(TASKS):
#1 Which spa village does the passage on the Kumano Kodo identify as Japan's oldest?
#2 Extend the passage on the Kumano Kodo with the paragraphs that should follow its final sentence.

(SELECTED EXCERPT):
Kumano Kodo and the Camino

Kumano Kodo, Japan’s Camino, celebrates 10 years as a UNESCO-listed heritage trail today. Similarly to the Camino de Santiago, pilgrims have been following the journey to Kumano for over 1000 years, taking a network of routes across the forests, rivers, mountains and valleys of the Kii Peninsula. It was here Kyoto’s emperors came to as a spiritual retreat: they would purify themselves in some of the natural hot springs (including Yunomine Onsen, Japan’s oldest spa village), walk in the deep forest and pray at one of the three sacred sites, known as Kumano Sanzan: Hongu, Hayatama and Nachi.

kumano-kodo-temple-waterfall-camino-ways

In 2004, UNESCO added the various Kumano Kodo routes to its prestigious World Heritage list, recognising the cultural and spiritual importance of Japan’s Camino.

(COLLECTED MATERIAL):
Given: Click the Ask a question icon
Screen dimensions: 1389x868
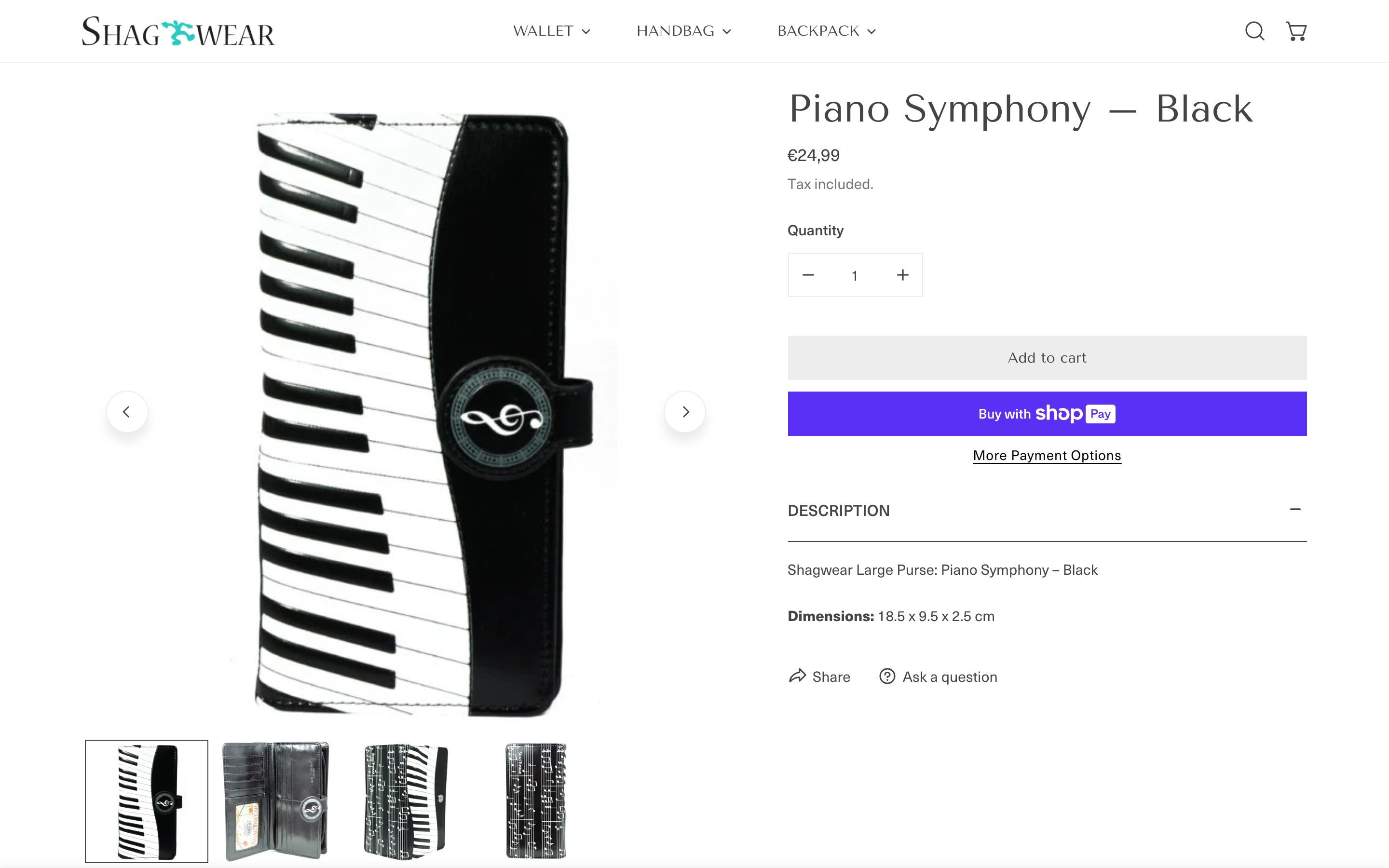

(OUTPUTS):
#1 Yunomine Onsen

#2
Since they share a history and tradition of pilgrimage, Santiago de Compostela and Tanabe City tourism officials have been working in recent years to promote both trails together and both UNESCO pilgrimage routes have been twinned since 1998. Following a recent visit to the Camino de Santiago by Japan’s Prince Naruhito, Galician representatives walked part of the Kumano Kodo ancient trail a few weeks ago. It is also possible to get a dual Kumano Kodo-Camino de Santiago pilgrim passport to get stamped along both trails.

The Kumano region has been a sacred place for centuries and is regarded as the cradle of Japanese culture and spirituality. A pristine land of outstanding natural beauty, located south of Osaka and Kyoto, the Kii Peninsula is home to a unique mix of Shinto and Buddhist temples, testament to the peaceful exchange of cultures and religions in Japan.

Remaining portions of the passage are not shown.